Death row inmate Vernon Madison is scheduled to die by lethal injection at an Alabama correctional facility tonight, after a federal judge denied an emergency stay of execution.
Attorneys with the Equal Justice Initiative filed the request Wednesday at the U.S. District Court Southern District of Alabama in Mobile.
“Mr. Madison suffers from dementia, has no independent recollection of the offense he was convicted of and consequently does not have a rational understanding of why the State of Alabama is attempting to execute him,” the emergency motion stated.
Attorneys argued the execution would violate Madison’s Eighth and 14th Amendment rights because he is mentally incompetent to stand trial.
Madison was arrested and charged for the murder of Mobile police officer Julius Schulte in April 1985. Schulte, a corporal for the Mobile Police Department, was fatally wounded by Madison while responding to a domestic disturbance call, officials said.
By September of that year, a jury had found him guilty of capital murder and sentenced Madison to death in trial court.
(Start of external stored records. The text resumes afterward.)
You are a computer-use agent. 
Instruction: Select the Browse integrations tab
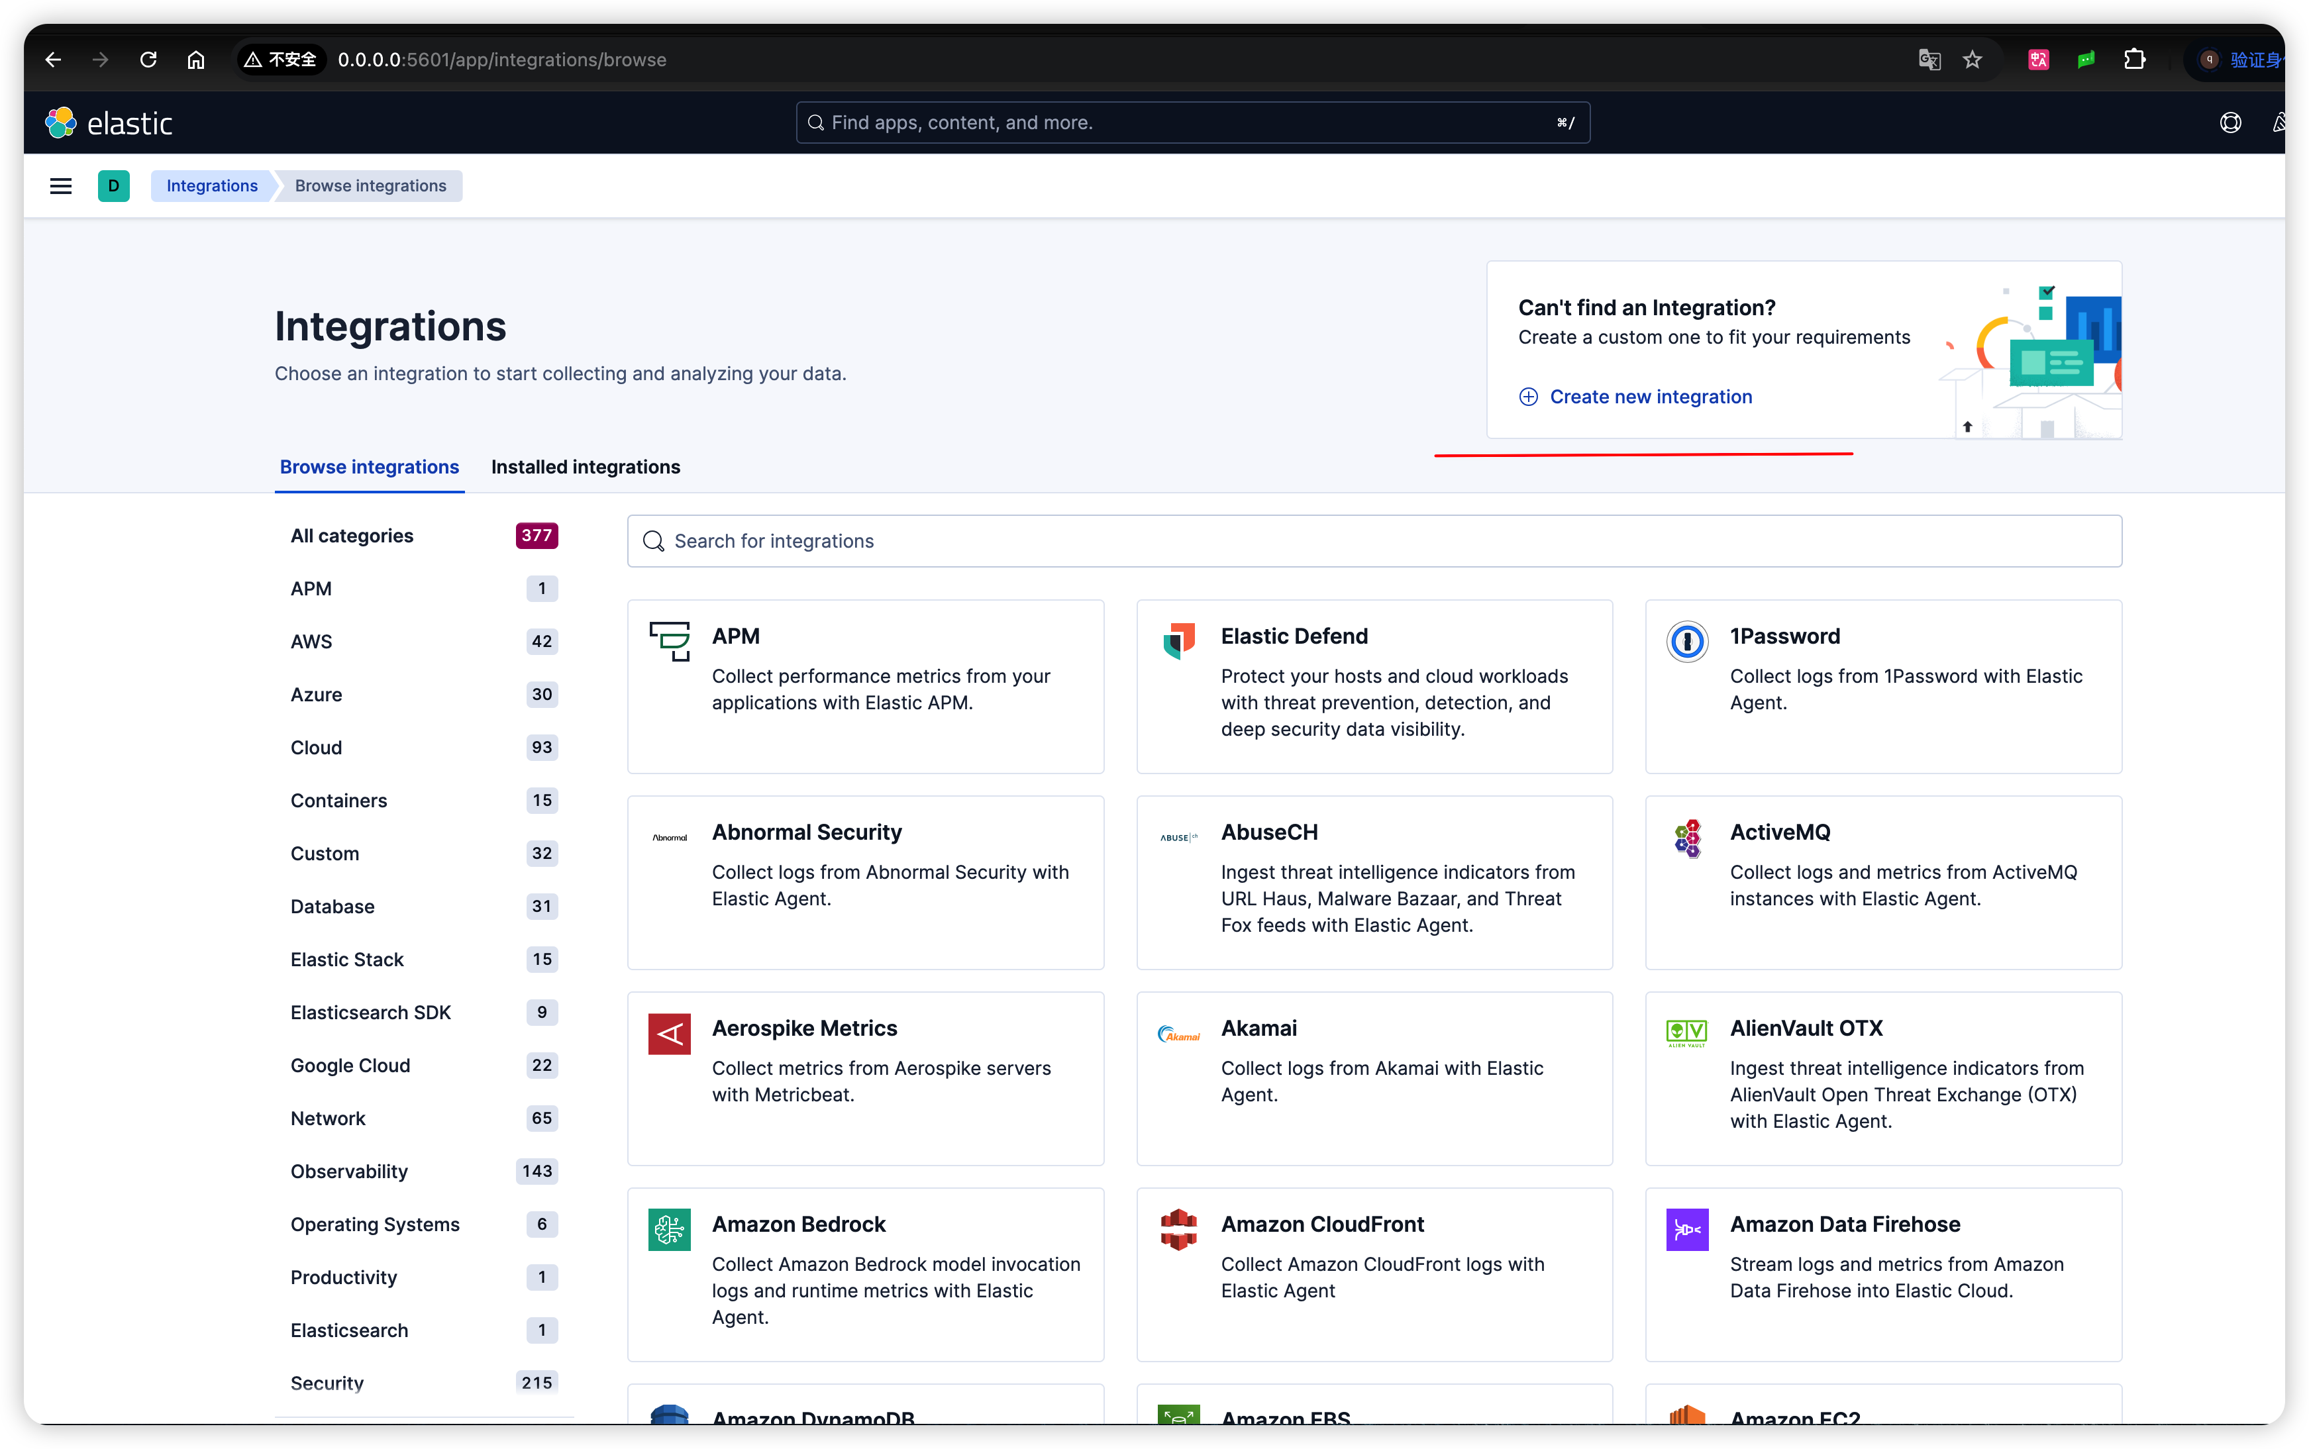click(369, 467)
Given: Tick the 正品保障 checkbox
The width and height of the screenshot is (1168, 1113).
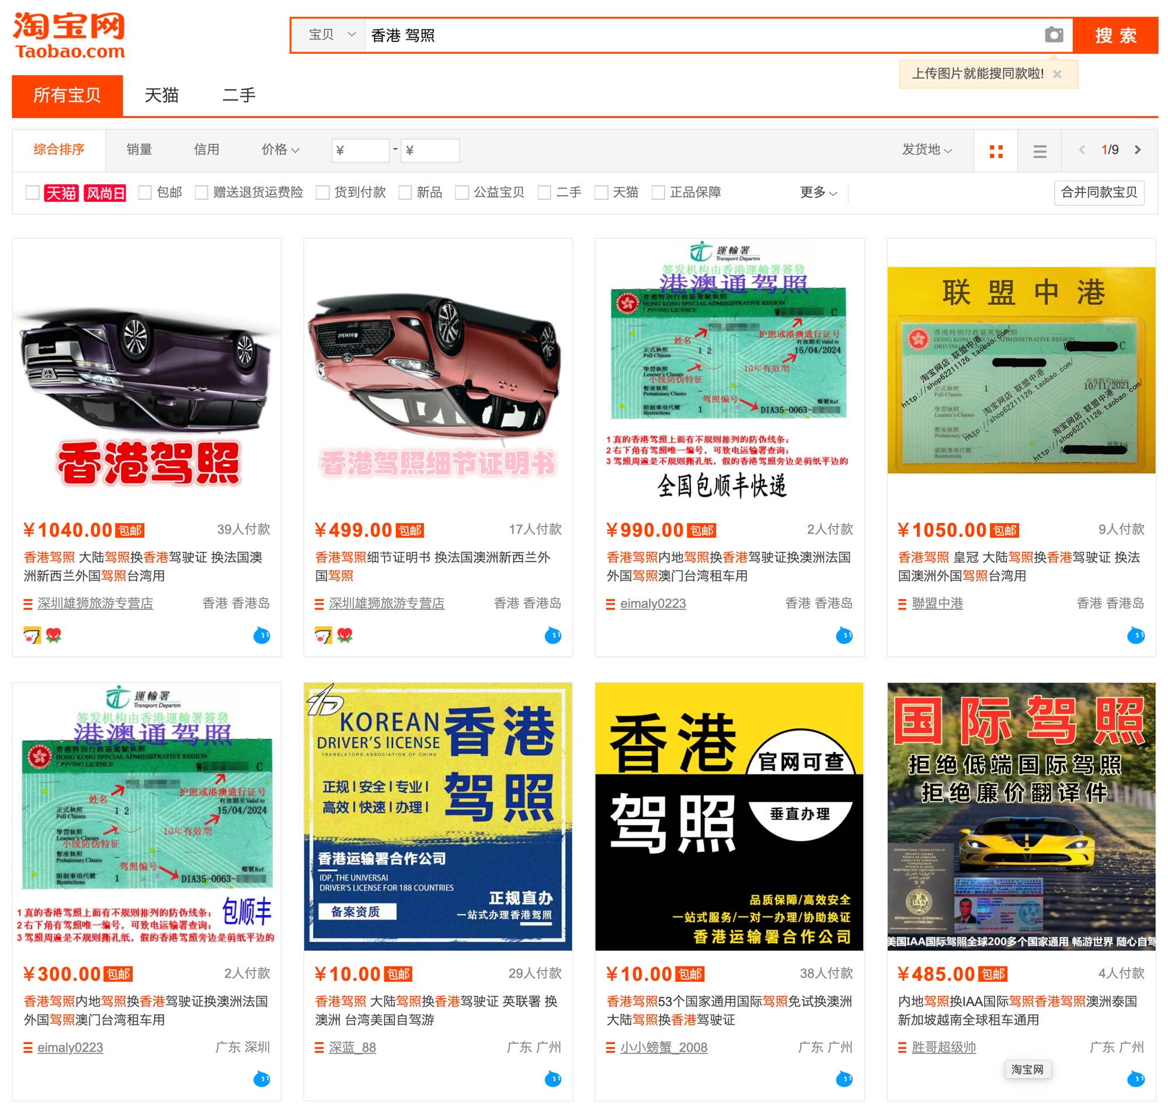Looking at the screenshot, I should (658, 192).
However, the conviction and sentence were thrown out after an Alabama appeals court found that prosecutors had illegally discharged African-American jurors due to race.
The State fared no better at a second trial in 1990, as the resulting conviction and death sentence were reversed on the grounds that prosecutors had obtained expert testimony based on illegal evidence.
A jury sentenced Madison to life without the possibility of parole in his final trial, and presiding Judge Ferrill McRae overrode that decision to sentence Madison to death for a third time.
EJI reports the Mobile County Circuit judge has overridden six life without parole jury verdicts and cites U.S. Supreme Court Justice Sonia Sotomayor’s dissent in the Hurst v. Florida case in January.
Sotomayor criticized Alabama’s legacy of judicial override and named McRae as one of the state’s biggest offenders. Sotomayor said he “campaigned by running several advertisements voicing his support for capital punishment” and said the actions of McRae and others “cast a cloud of illegitimacy over the criminal justice system: Alabama judges, who are elected in partisan proceedings, appear to have succumbed to electoral pressures.”
The Court ruled Florida’s practice of judicial override unconstitutional in an 8-1 vote.
“The Sixth Amendment protects a defendant’s right to an impartial jury,” Sotomayor wrote. “This right required Florida to base Timothy Hurst’s death sentence on a jury’s verdict, not a judge’s factfinding. Florida’s sentencing scheme, which required the judge alone to find the existence of an aggravating circumstance, is therefore unconstitutional.”
EJI attorneys filed an additional motion with the Alabama Supreme Court in light of the Hurst case and another Alabama death penalty case under review by the U.S. Supreme Court.
The state Supreme Court denied the stay of execution Wednesday, but that decision can be appealed to the U.S. Supreme Court.
AL.com reports the execution is scheduled for 6 p.m. at the Holman Correctional Facility in Atmore.
Madison will become the second person executed after the state modified its lethal injection admixture more than two years ago and the state’s 58th execution since 1983, when Alabama resumed capital punishments following the federal ban.